Nandita Das (right) and Subodh Maskara.

What happens when two lawyers, married to each other, find themselves on opposing sides of an attempted murder case in court? Do the educated, affluent, supposedly progressive couple keep it “strictly professional” or does the trial travel home and shed light on issues, until then invisible, creating tension?
Acclaimed Indian actor-director Nandita Das' play “Between the Lines” addresses gender inequality that's obvious and not so obvious. The play was staged at Radisson Blu Water Garden Hotel in Dhaka on November 13.
Das and her husband Subodh Maskara took on the roles of Maya and Shekhar who have been married for 10 years and have a son. This is a seemingly equal relationship. But then, Maya takes up her first case -- defending a woman who had shot her abusive husband. Shekhar, of course, is the prosecutor.
As the trial progresses, things between Maya and Shekhar start heating up as well.

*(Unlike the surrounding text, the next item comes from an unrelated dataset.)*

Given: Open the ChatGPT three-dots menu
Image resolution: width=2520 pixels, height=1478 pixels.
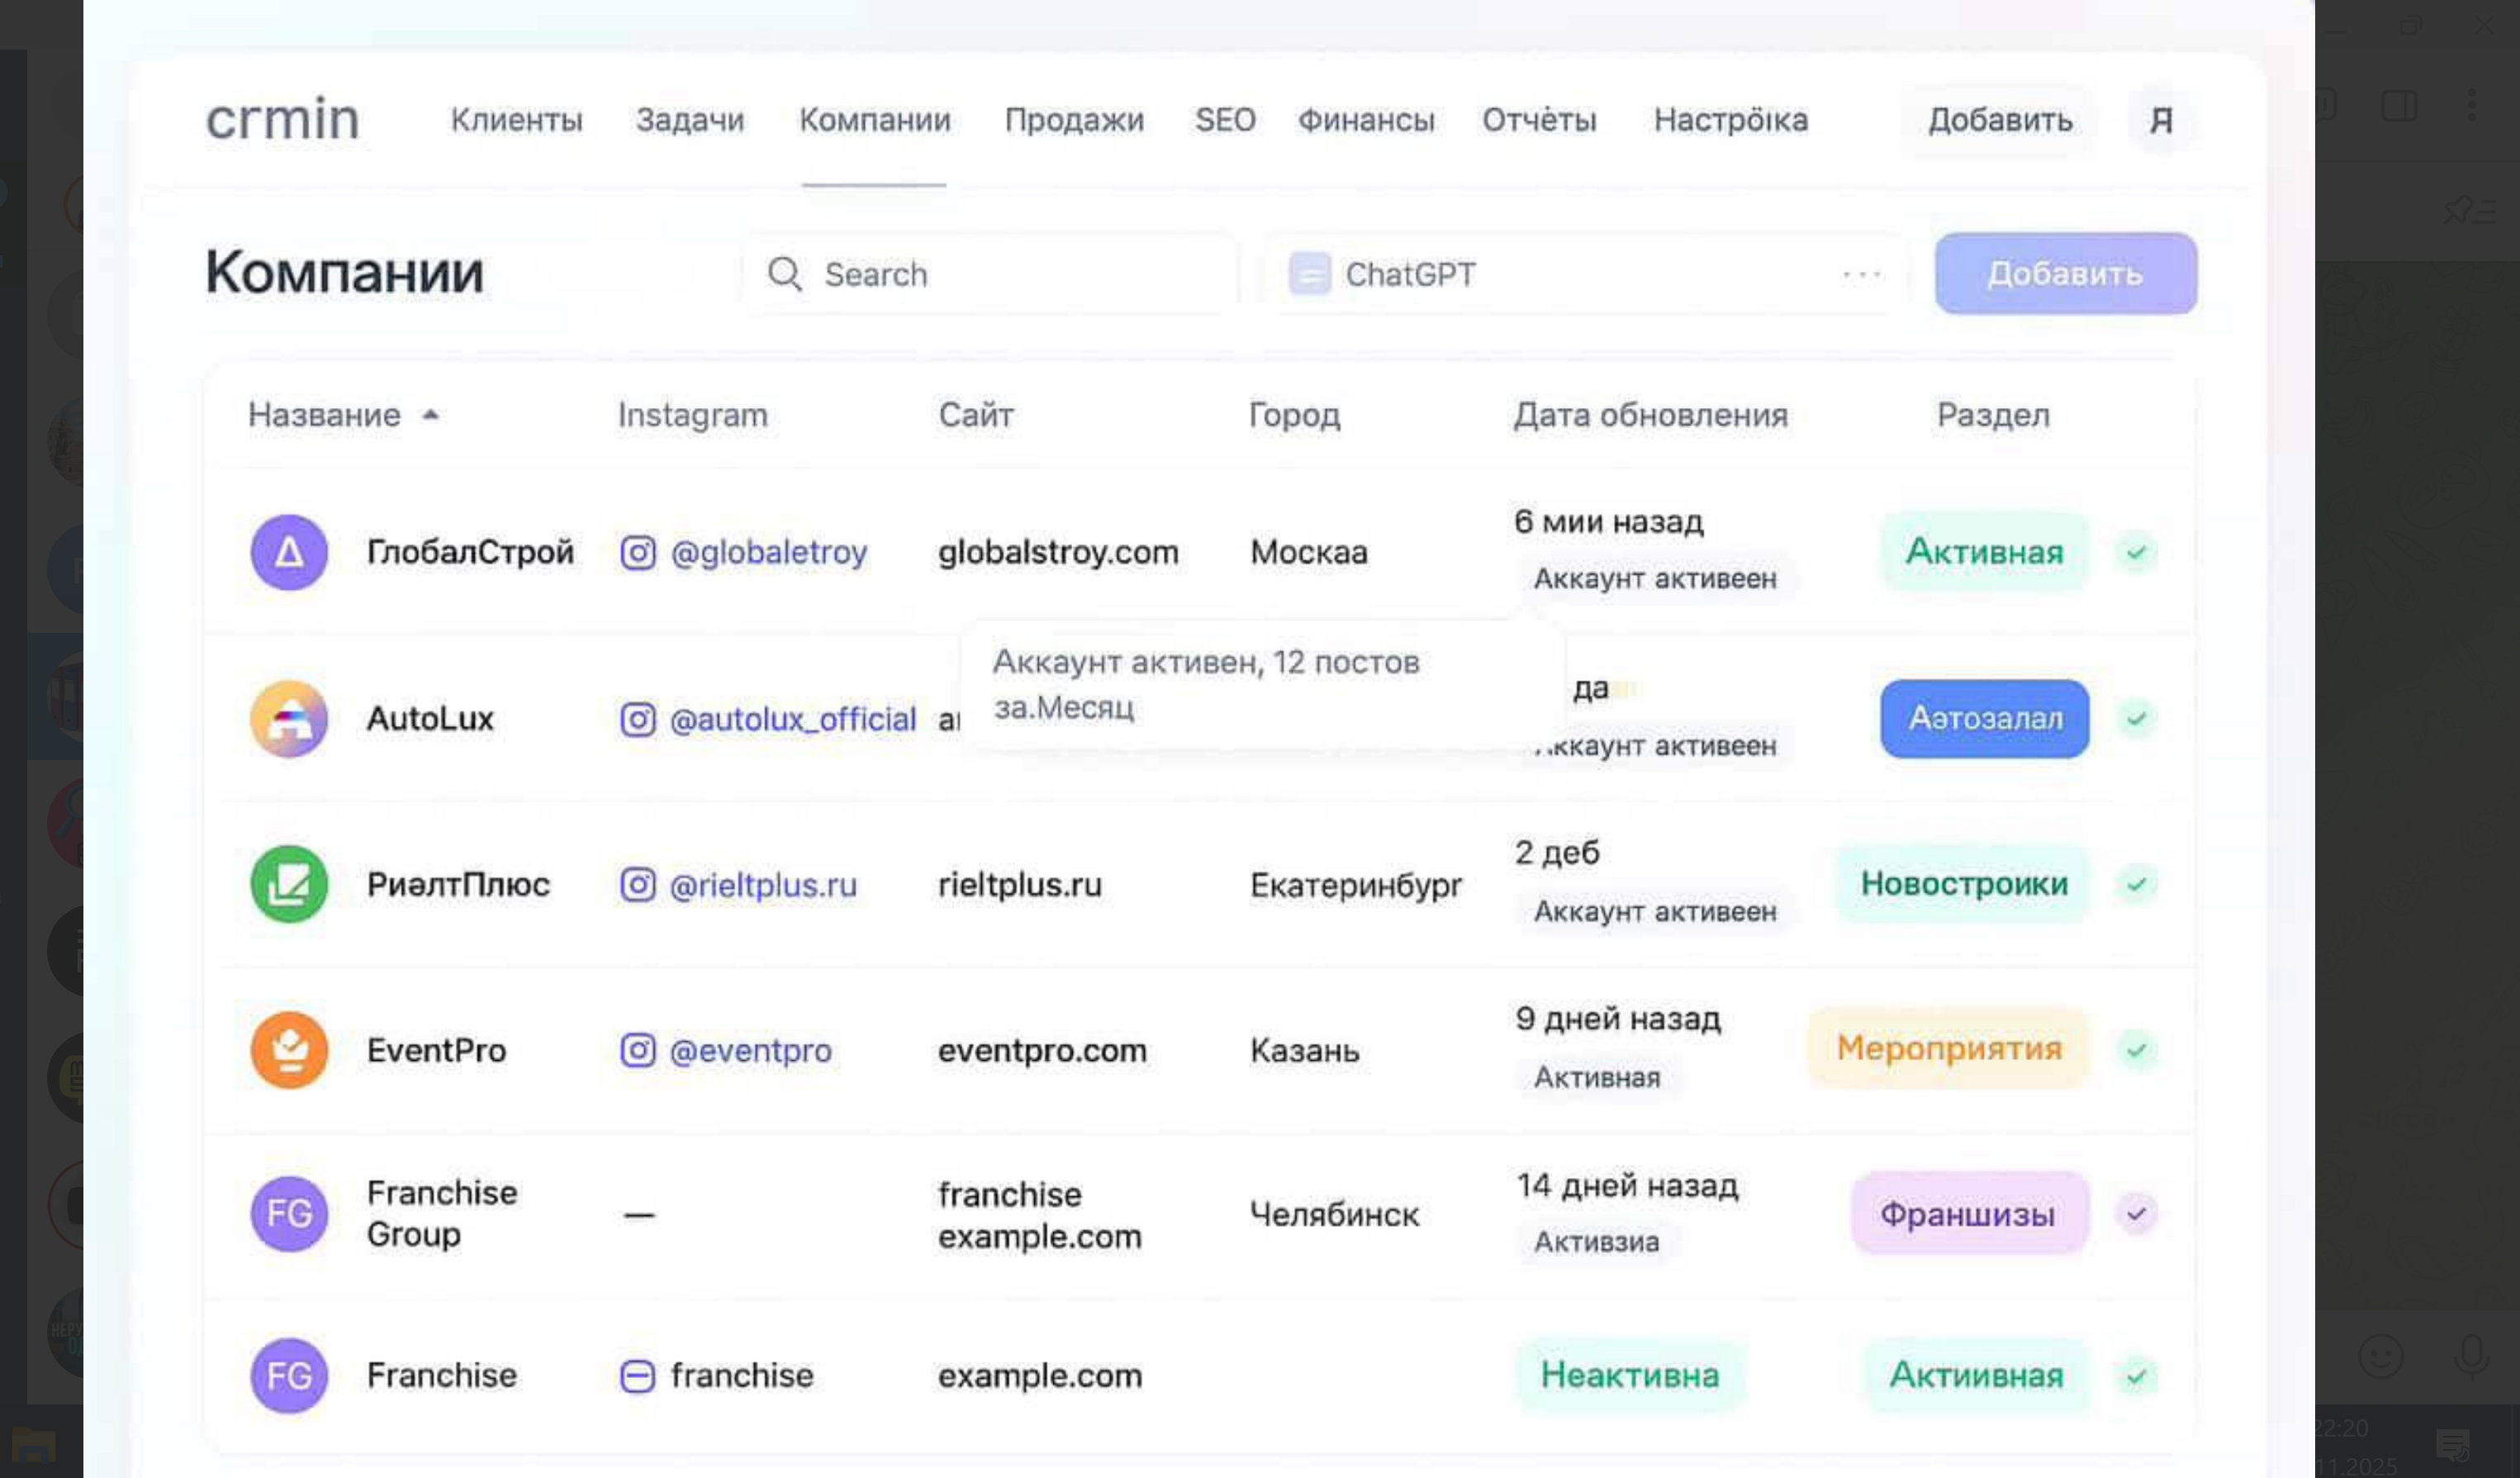Looking at the screenshot, I should 1862,274.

It starts off with Shekar dismissing his wife's judgment and sensibilities.
When it comes to gender violence and inequality, we always say “…it's the poor, uneducated people”. The inequality there is glaring. But what about the inequality that's deeply woven in our social conditioning? What about the unfair deal that's considered “acceptable”? Who gets the bigger piece of chicken at home? Why are terms like “juggling” and “balancing” used when referring to a working woman, and not a man? Is a working wife/mother a circus performer?
One of my female friends at the show said, “I can immediately relate to this (play). You, as a man, probably won't.”
She wasn't wrong. If for no other reason, I would call Das and the play successful because it made me think about what goes on unnoticed.
The play doesn't end on a pessimistic note though. The couple realise that they both need to work on their marriage. It doesn't give up on marriage.
Nandita Das, as an actor, doesn't need a seal of approval from me. This brilliant, beautiful, socially committed thespian has earned accolades in India and abroad. There were ample demonstrations of that brilliance in her monologues.
Her co-actor, Maskara, however seemed a tad rigid. There could be a number of reasons. The play has been written and directed by Das and although the tagline is “a relationship on trial”, between the protagonists, Maya gets the better deal. The audience empathises with her. Also, according to the website of Chhoti Production Company (Das and Maskara's film and theatre initiative), “Maskara is an entrepreneur, who is on a sabbatical to pursue his creative passions.”
The Dhaka show was presented by The City Bank Limited, and organised by Excalibur Entertainment and Jatrik.